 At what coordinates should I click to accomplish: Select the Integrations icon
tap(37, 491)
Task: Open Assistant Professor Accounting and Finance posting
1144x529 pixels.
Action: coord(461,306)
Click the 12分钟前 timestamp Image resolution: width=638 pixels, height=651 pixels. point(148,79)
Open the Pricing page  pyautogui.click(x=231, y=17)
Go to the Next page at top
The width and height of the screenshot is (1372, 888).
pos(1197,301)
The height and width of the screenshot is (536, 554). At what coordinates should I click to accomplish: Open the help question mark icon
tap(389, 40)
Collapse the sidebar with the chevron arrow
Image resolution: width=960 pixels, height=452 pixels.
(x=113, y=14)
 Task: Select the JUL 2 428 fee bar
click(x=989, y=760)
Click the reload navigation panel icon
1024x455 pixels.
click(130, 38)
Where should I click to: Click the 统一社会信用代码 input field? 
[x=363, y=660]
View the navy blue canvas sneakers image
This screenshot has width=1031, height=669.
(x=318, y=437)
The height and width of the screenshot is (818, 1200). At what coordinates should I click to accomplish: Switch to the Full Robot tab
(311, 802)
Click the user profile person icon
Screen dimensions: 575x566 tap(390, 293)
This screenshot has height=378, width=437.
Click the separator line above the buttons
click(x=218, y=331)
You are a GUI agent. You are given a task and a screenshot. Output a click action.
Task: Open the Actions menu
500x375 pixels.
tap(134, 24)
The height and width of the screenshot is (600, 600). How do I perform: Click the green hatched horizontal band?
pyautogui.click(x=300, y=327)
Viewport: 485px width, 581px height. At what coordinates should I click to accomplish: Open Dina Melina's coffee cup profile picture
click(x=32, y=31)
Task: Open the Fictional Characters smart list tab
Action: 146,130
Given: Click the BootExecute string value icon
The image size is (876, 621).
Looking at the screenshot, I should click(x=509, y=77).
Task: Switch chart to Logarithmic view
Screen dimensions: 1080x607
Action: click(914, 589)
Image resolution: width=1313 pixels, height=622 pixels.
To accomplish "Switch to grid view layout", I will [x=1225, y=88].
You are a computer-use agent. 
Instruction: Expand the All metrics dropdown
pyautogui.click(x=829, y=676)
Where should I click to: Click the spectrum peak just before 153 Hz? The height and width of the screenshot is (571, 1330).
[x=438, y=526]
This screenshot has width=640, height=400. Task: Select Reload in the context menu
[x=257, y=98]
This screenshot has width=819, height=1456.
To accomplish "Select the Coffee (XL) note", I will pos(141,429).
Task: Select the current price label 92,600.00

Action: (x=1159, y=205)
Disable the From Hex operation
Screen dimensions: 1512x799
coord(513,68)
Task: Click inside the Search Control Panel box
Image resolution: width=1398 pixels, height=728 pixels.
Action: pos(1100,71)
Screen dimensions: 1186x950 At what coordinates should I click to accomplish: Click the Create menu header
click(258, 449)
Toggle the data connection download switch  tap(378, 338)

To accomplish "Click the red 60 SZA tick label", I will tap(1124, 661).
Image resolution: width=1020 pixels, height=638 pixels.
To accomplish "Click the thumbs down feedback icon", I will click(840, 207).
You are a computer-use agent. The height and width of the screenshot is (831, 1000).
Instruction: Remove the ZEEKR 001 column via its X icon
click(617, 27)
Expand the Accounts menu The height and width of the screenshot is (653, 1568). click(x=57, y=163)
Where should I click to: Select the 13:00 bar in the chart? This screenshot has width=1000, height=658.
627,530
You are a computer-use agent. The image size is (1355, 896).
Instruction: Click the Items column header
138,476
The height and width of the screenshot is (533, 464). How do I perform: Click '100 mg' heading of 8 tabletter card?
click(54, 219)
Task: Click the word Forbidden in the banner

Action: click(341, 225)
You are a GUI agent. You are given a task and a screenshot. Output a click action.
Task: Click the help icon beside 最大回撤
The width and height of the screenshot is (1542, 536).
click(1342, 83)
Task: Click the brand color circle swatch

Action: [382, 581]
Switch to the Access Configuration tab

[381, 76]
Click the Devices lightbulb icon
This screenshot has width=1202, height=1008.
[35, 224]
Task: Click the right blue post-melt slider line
________________________
*Instructions for the task:* What lines in the data include the string "blue"? Copy each one.

*Expected answer:*
View the navy blue canvas sneakers image
Task: Click the right blue post-melt slider line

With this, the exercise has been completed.